Luego de ser ícono del periodismo de humor en El Universal, por dos décadas, la censura le bota sus lápices a Rayma, Rayma Suprani, artista plástica y comunicadora de sensibilidad, quien fragua en los hornos de la muy liberal Universidad Central de Venezuela; donde también se cuece nuestra primera expresión intelectual civilizada, la de los doctores de la pionera Real y Pontificia Universidad de Santa Rosa de Lima y Tomás de Aquino, los repúblicos de 1810 y 1811.

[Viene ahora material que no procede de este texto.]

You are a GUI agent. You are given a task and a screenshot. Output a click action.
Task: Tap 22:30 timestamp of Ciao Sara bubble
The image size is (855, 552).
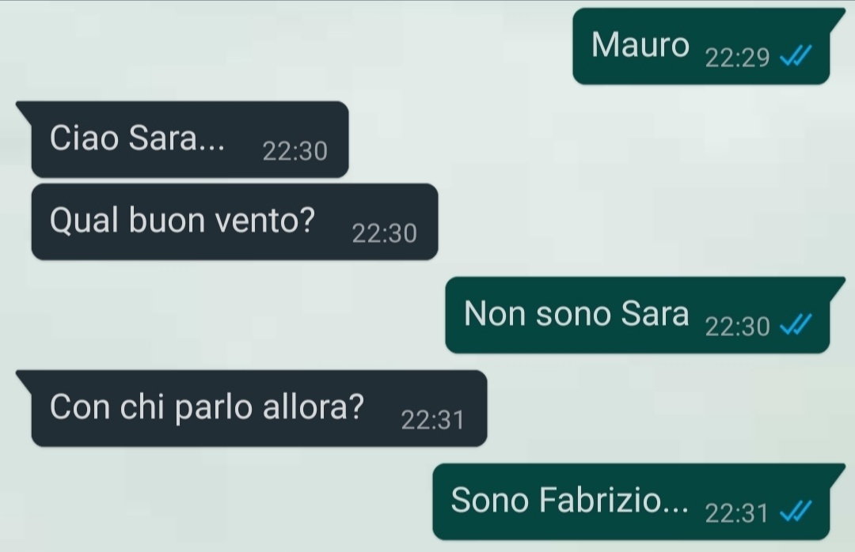click(x=295, y=151)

La cuestión no es irrelevante. Que los gerentes de “parabán” del nuevo El Universal decidan cambiar de línea editorial, una vez como transan su compra y le quiebran las piernas a su antiguo propietario, cabe debatirlo; no así la purga de quienes opinan desde sus páginas, pues la opinión pertenece a quien opina y es libre en toda democracia.
Pero lo de Rayma desborda y es más decidor que los atropellos a los que somete Hugo Chávez Frías a los editores, periodistas y trabajadores de la prensa venezolana; a quienes al paso lapida con su voz y también con los golpes que les propina en las calles, a plena luz del día, por medio de sus “círculos bolivarianos”, mudados luego en “colectivos de la muerte”.
El despido que sufre Rayma deja al desnudo dos cuestiones vertebrales y preocupantes, que interesan a la moral de la democracia, la primera de las cuales es descrita por ella misma con sencillez elocuente: “La caricatura es el termómetro de las libertades de un país”.
Los atisbos de nuestra caricatura política tienen lugar en vísperas de la Revolución de Abril de 1870 y hasta cuando se entroniza con ella el dominio personalista de Guzmán Blanco, Dictador, Ilustre Americano, Regenerador, Jefe Supremo. Mas es con la aparición de El Diablo, al iniciarse el mandato de Raimundo Andueza Palacio, en 1890, que luego tiene como su director a Lucifer, cuando da lugar al nacimiento cierto del humorismo político en nuestro país. Es la campana que anuncia la llegada, por breve instersticio, de la libertad. Venezuela, entonces, ensancha sus pulmones, procura debates parlamentarios, diatribas periodísticas, manifestaciones estudiantiles y callejeras, en ese disfrute coyuntural que les permite la mudanza de Guzmán hacia París, donde muere distante y alejado del pueblo al que somete.
Lo esencial, en todo caso, es que la caricatura, que se anticipa a la fotografía y es espacio de opinión sobre el que discurren -a la manera de una síntesis gráfica aguda, inteligente, punzante- los ideales y sueños de las generaciones civiles que nos preceden, representa el testimonio vivo de una década en la que -como lo recuerda Ramón J. Velásquez- fluyen las libertades y se permite el más amplio debate político sobre las cuestiones constitucionales, administrativas y sociales, sin antecedentes. La caricatura, ¡he aquí lo vertebral!, le mata el ceño duro a los venezolanos.
La sangrienta guerra fratricida por la Independencia nos apoca, nos deja tristes y amargados. Y el periodismo de humor con sus caricaturas nos devuelve el empuje, nos hace, como las mismas caricaturas y en su versatilidad artística, ágiles, imaginativos, valientes, anatematizadores, capaces de ser moralmente inquisitivos con los poderes de turno, desnudándolos, desacralizándolos en medio de la risa y la sonrisa para democratizarlos, ahora sin necesidad del recurso extremo a la violencia armada.
La caricatura deviene en espada virtual que resuelve controversias y procura soluciones, sin que ceda el ánimo, en las horas de nuestra mayor adversidad. Logra pacificarnos interpelando a la razón, permitiéndonos conocer mejor la realidad que nos rodea a través de su deformación exagerada y suscitando la pluralidad en las interpretaciones. Es expresión de nuestra democracia vernácula y ser nacional, condenatoria del césar democrático parido en los cuarteles y recreado por los plumarios taciturnos, amigos del sincretismo de laboratorio, alcahuetes de nuestras muchas dictaduras.
La destitución de Rayma, por ende, es “destituyente” de lo poco que nos resta de democracia. Nos arrebata, con saña cainita, nuestra válvula de escape en horas tan aciagas como las de ahora. Pero tiene una contracara peor. Desde Bolivia, a través de un doliente de los medios, recibo el libro Control Remoto, del periodista Raúl Peñaranda, a quien un banquero venezolano tienta para que le dirija un periódico al servicio de Evo Morales. Describe la emergencia de los “medios paraestatales”, adquiridos por quienes se lucran con sus proximidades a estos dictadores del siglo XXI, a los que luego les entregan “el control editorial e informativo de los mismos”.
Entre gallos y medianoche, hijo de la impostura, nace el periodismo testaferro, que nos prohíbe reír y rompe el Decálogo, las leyes de la decencia humana.